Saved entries
========================================

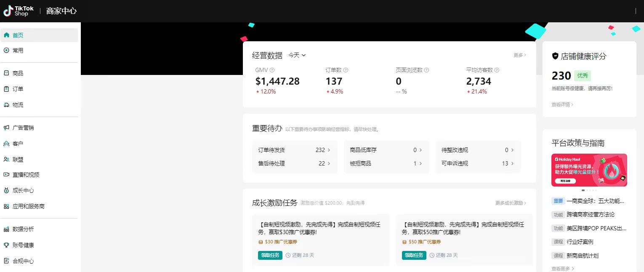Expand the 订单待发货 232 row

point(295,150)
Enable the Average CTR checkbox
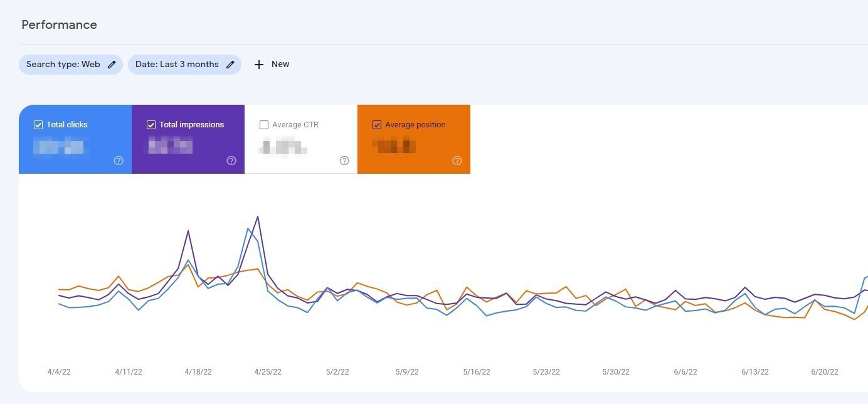The height and width of the screenshot is (404, 868). point(264,124)
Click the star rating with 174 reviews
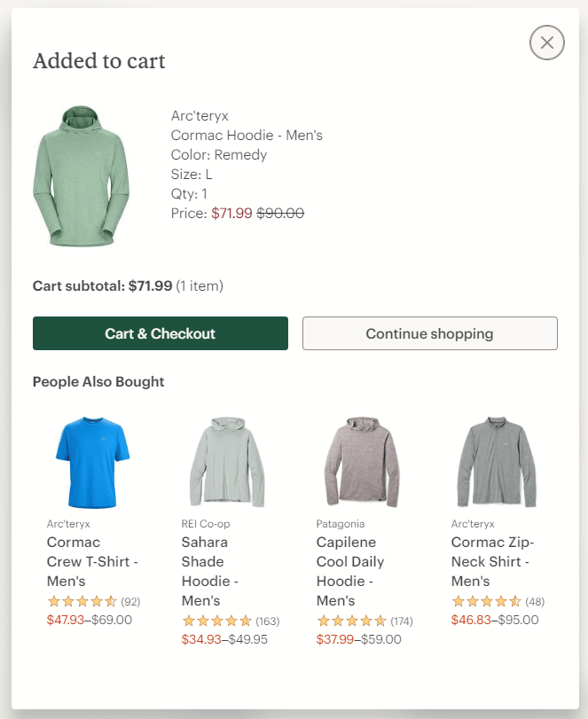This screenshot has height=719, width=588. [x=365, y=621]
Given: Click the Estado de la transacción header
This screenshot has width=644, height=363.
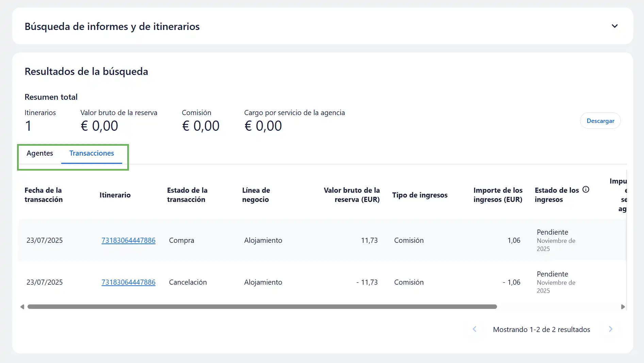Looking at the screenshot, I should click(x=187, y=195).
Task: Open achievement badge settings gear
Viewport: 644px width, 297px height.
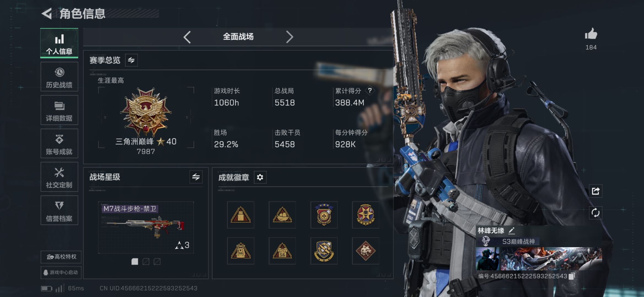Action: 260,177
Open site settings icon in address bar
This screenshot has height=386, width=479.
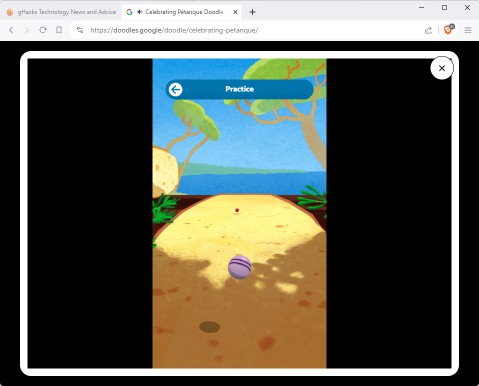(80, 30)

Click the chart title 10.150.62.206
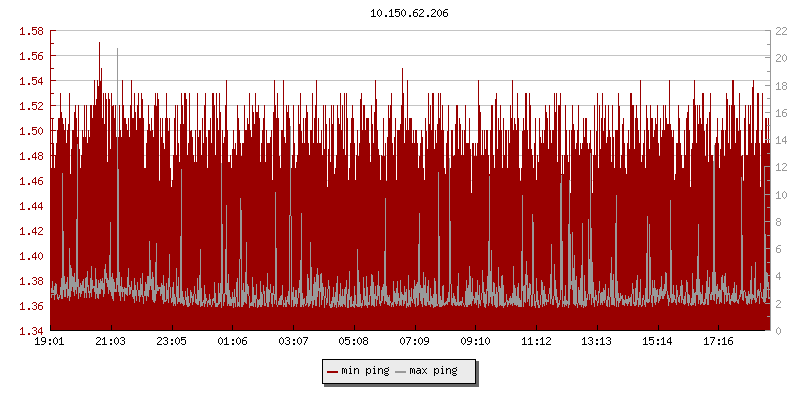pyautogui.click(x=409, y=13)
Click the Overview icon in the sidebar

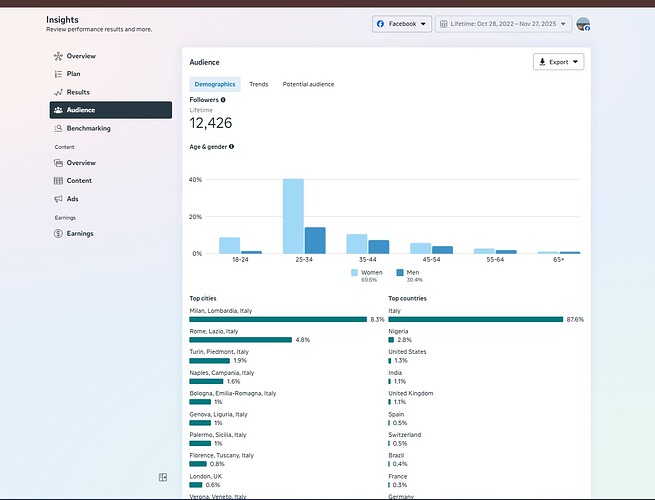(59, 56)
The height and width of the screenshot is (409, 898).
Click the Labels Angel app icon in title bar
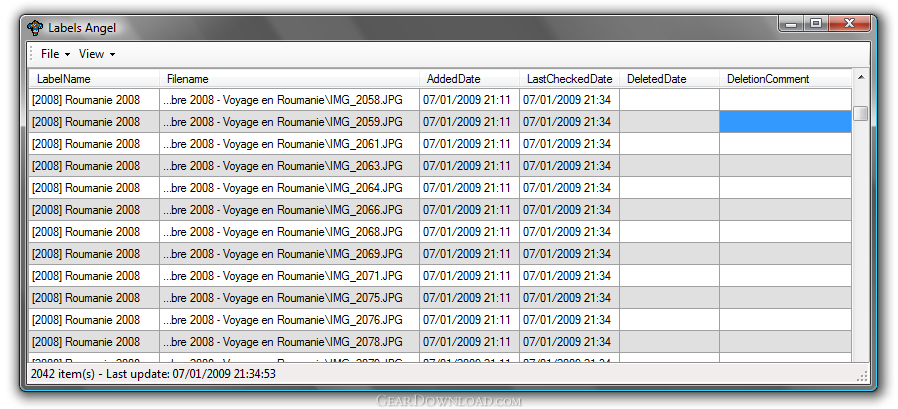[x=35, y=27]
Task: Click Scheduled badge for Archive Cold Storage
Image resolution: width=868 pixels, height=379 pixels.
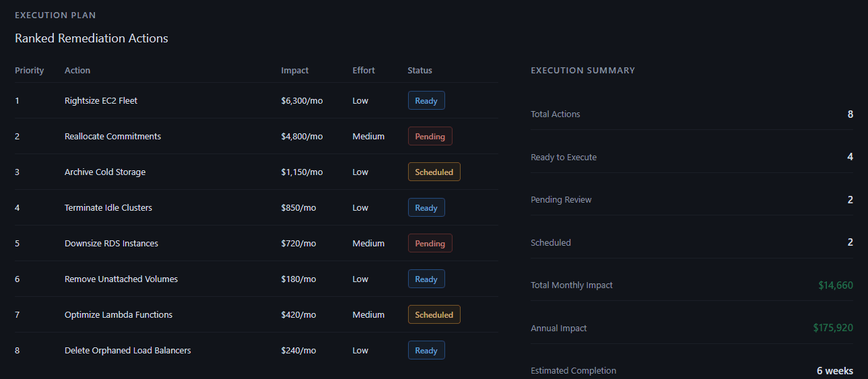Action: [x=434, y=172]
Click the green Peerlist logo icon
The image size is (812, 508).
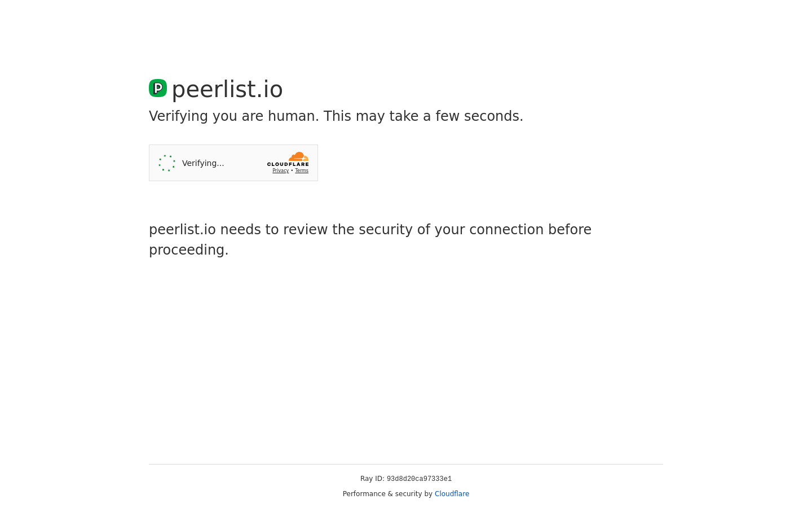[x=158, y=88]
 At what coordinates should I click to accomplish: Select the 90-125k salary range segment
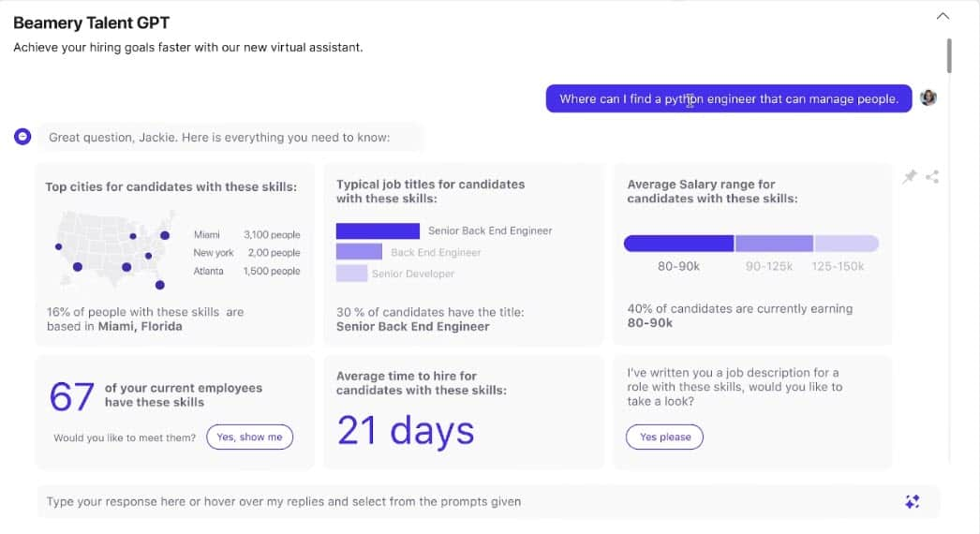tap(774, 244)
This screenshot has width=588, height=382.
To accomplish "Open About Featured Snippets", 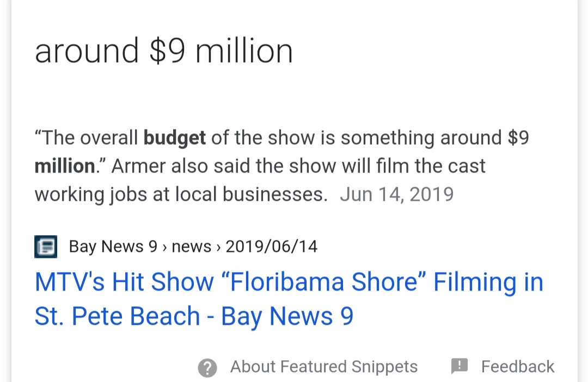I will point(323,367).
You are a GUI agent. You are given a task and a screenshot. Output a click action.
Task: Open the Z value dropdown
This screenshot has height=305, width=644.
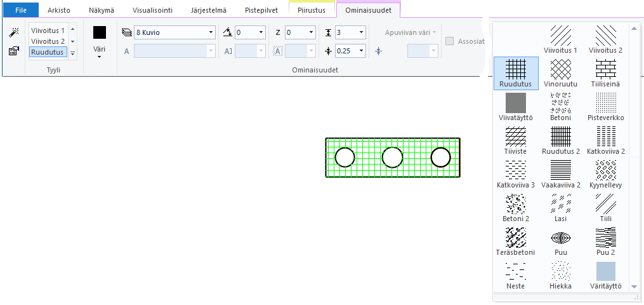point(310,32)
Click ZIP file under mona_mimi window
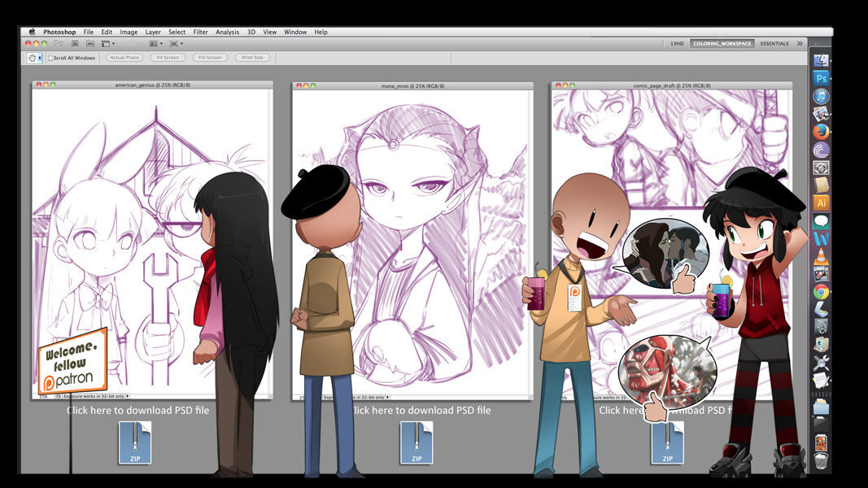 (416, 442)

========================================

The problem> Pictures aside, print exactly the lines above starting with the one containing "Enable the Average CTR checkbox" and going on through the one containing "Given: Click the".

Exercise answer>
Enable the Average CTR checkbox
The height and width of the screenshot is (404, 868). point(264,124)
Click the star rating with 174 reviews
This screenshot has height=719, width=588. [x=365, y=621]
Given: Click the Estado de la transacción header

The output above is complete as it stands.